With the new regulations, Minto and others worry about the underground alternatives that Mexican women will likely resort to. Abortion expert and college professor Leslie Reagan took part in a historical study about abortions that tracked women traveling from Mexico to California to have medical procedures. Mexican women would travel to America because they believed that abortions in America were safer thanks to more advancements in medicine and regulation with health care—and for many women in northern Mexico, a journey to Texas or California was much cheaper and shorter than a journey to Mexico City.
Reagan’s concern is that the border may begin to “revert” to what it was pre–Roe v. Wade—making a more dangerous environment all around. While she says there is a chance that abortion pills manufactured in Mexico will become less dangerous as the market expands (both in that country and in Texas), Mexican and American women may end up reverting to tactics plucked straight from the 1960s. Back then, she says, women would have boyfriends beat them—among other ways to induce abortion—and would show up at the hospital, bleeding profusely and sometimes still pregnant. “That’s what happened in the U.S. when it was against the law,” she says.

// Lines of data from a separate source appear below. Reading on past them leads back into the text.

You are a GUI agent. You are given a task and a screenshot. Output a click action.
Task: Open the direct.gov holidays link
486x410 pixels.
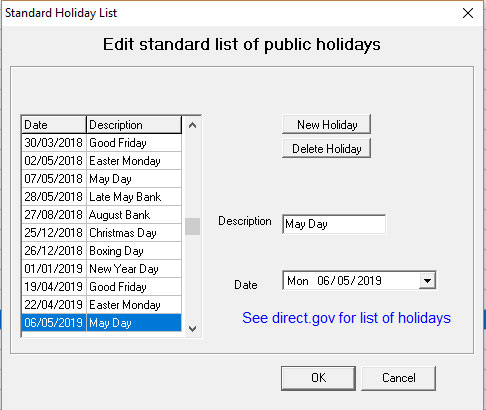346,318
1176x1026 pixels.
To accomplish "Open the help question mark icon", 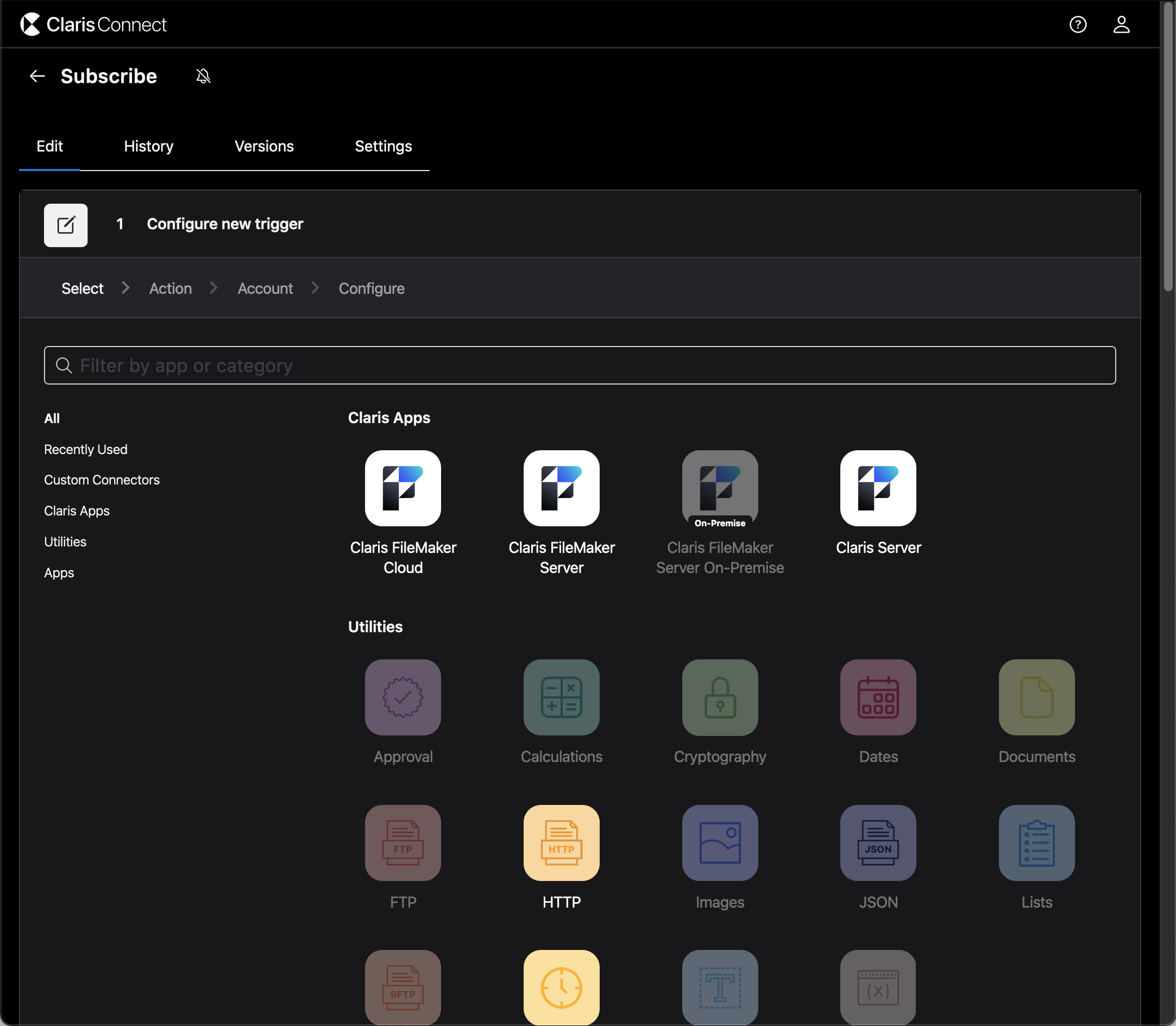I will pos(1078,24).
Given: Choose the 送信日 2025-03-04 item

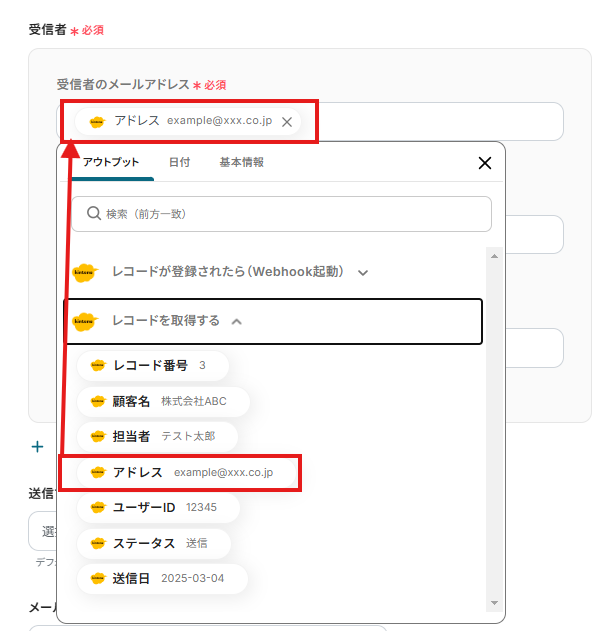Looking at the screenshot, I should [160, 578].
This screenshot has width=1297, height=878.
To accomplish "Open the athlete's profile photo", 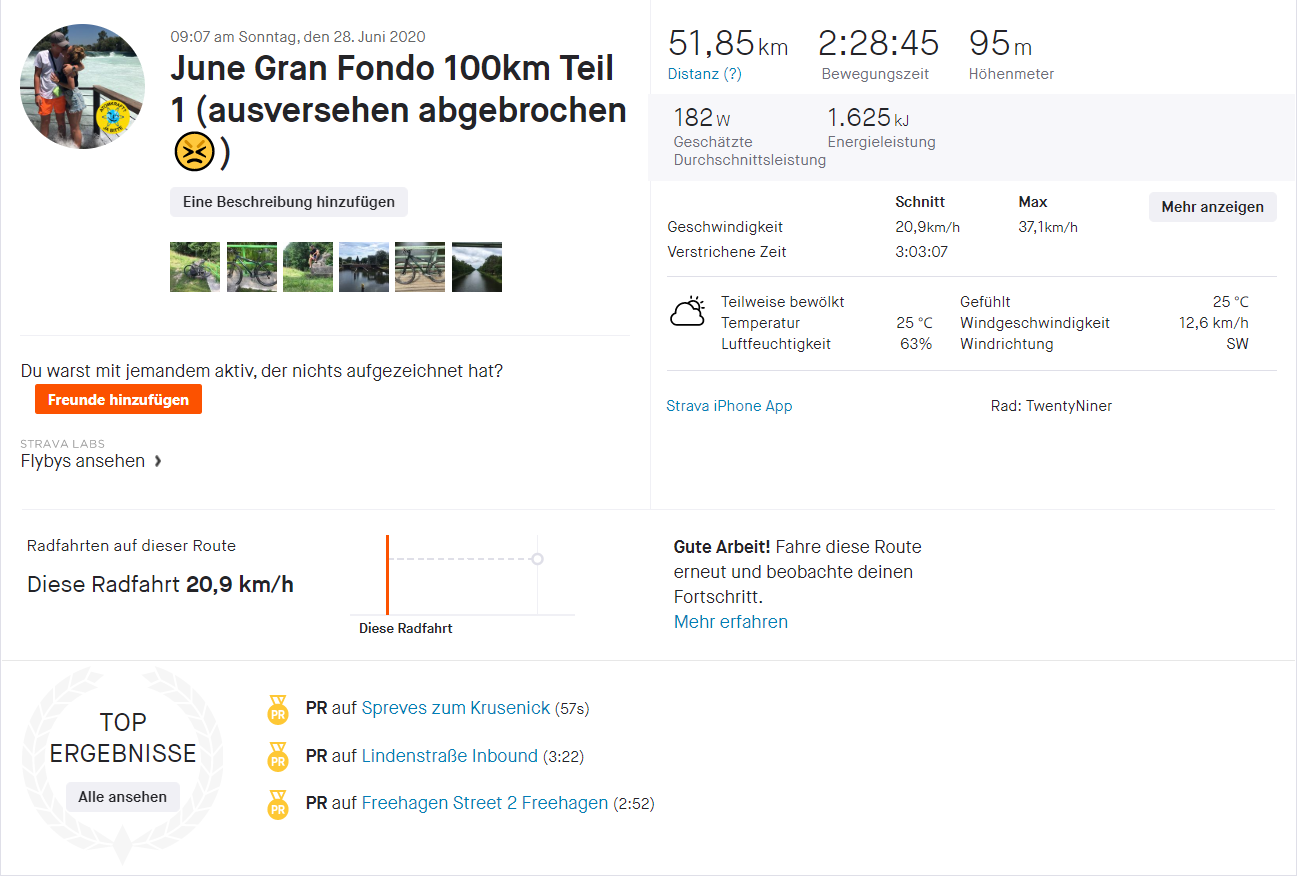I will pyautogui.click(x=81, y=86).
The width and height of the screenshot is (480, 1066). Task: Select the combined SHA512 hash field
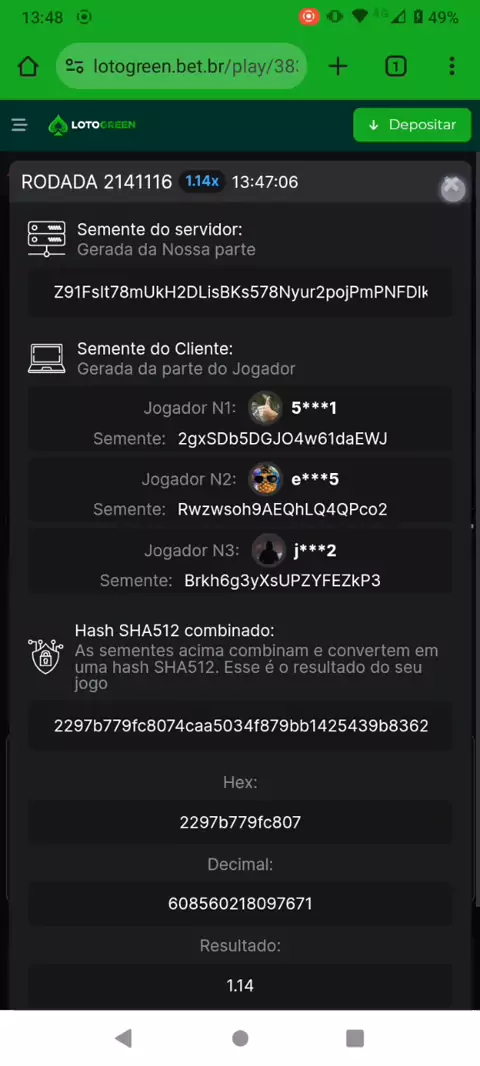240,726

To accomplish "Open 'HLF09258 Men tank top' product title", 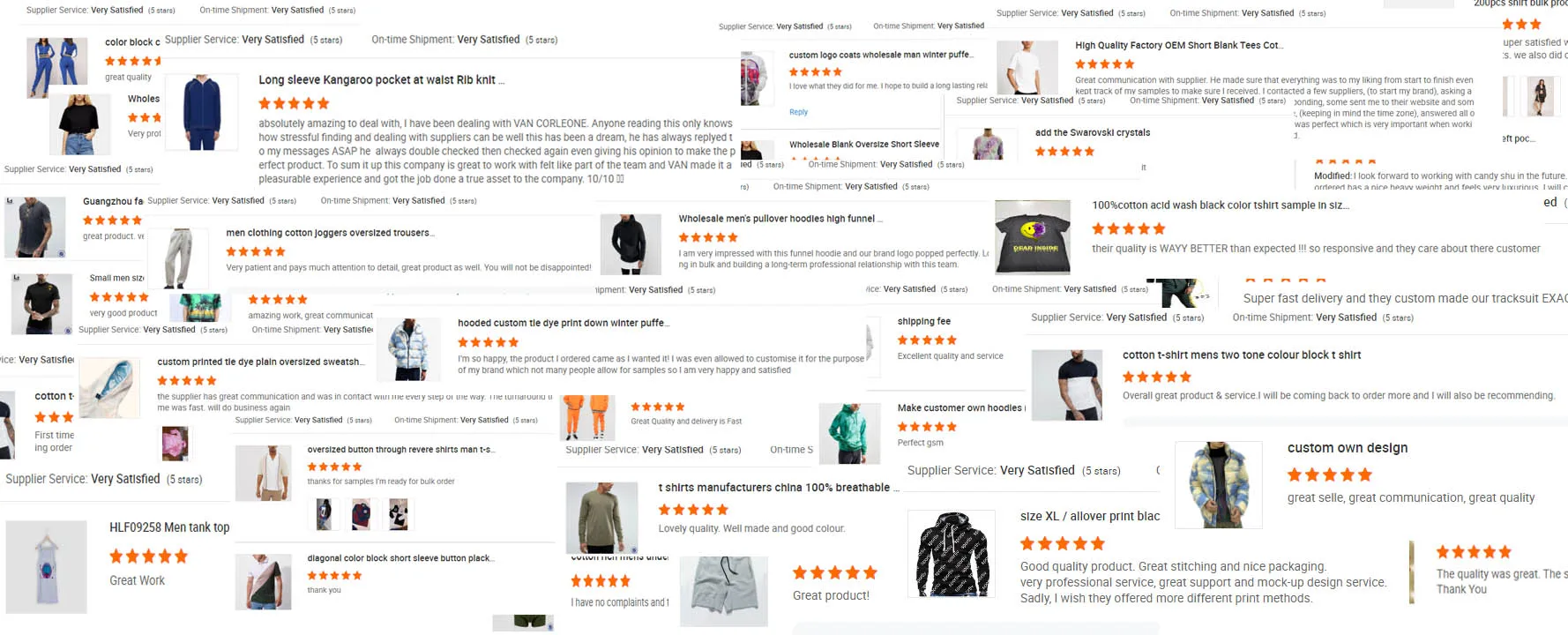I will coord(169,527).
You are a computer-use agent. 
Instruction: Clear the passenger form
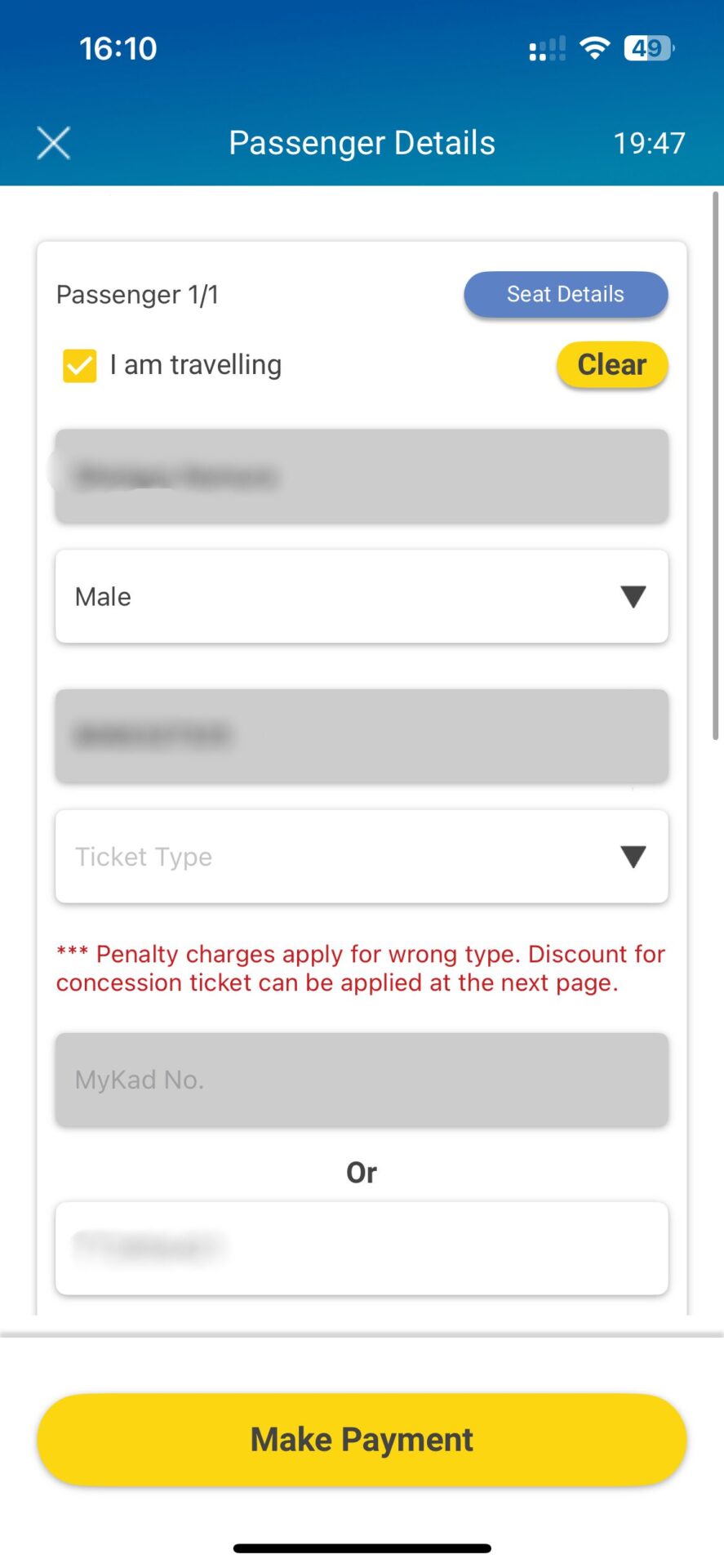612,364
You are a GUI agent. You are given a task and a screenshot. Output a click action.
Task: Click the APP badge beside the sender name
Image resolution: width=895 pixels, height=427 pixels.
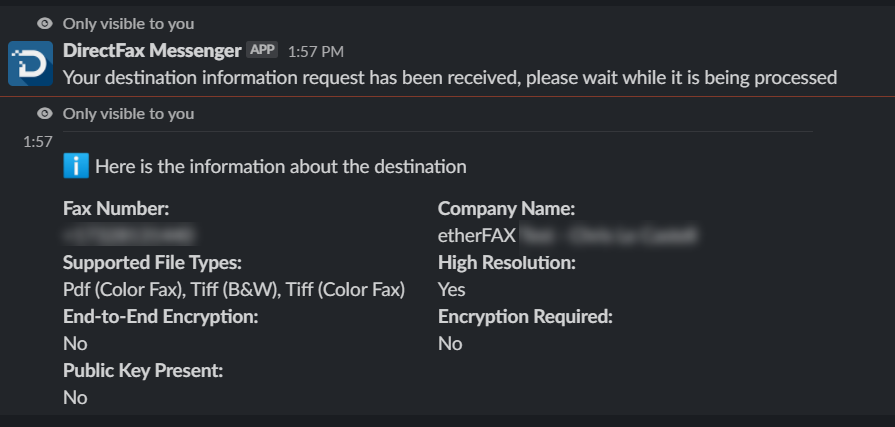click(262, 50)
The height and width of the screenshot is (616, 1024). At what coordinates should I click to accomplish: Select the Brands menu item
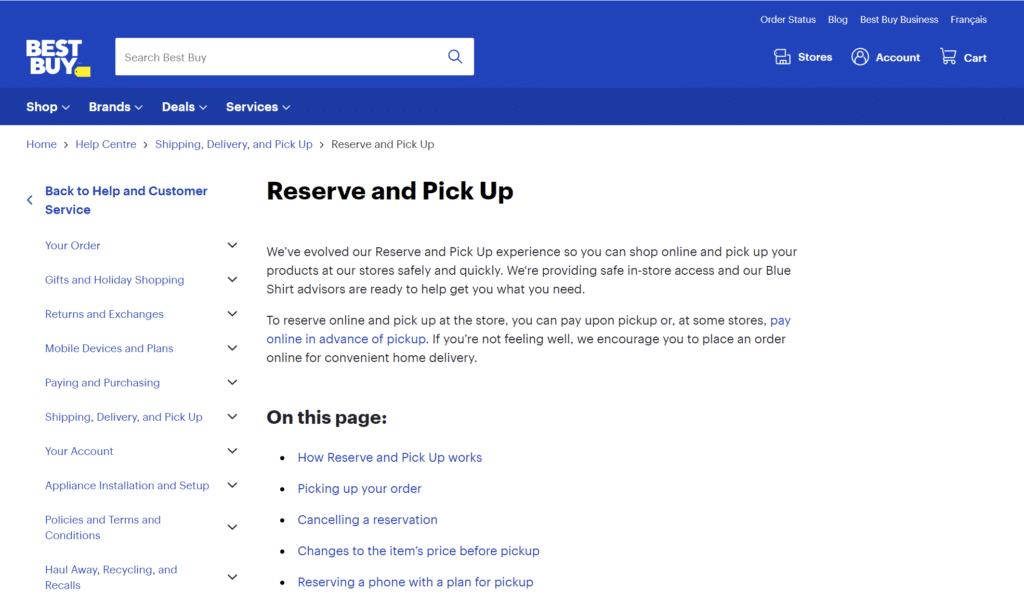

Grossman says, “There are definitely reports of women being jailed for inducing an abortion. I do not know how many—but the fact that there are any is a horrible human rights violation.”
When asked why the journey of Mexican women to the United States has not been part of the conversation, Uribe says: “There is very little information about women that migrate, the main part of the conversation is on men, drug dealers, feminicide in the border. The main part of the migration process is dark for the eyes of the public opinion.”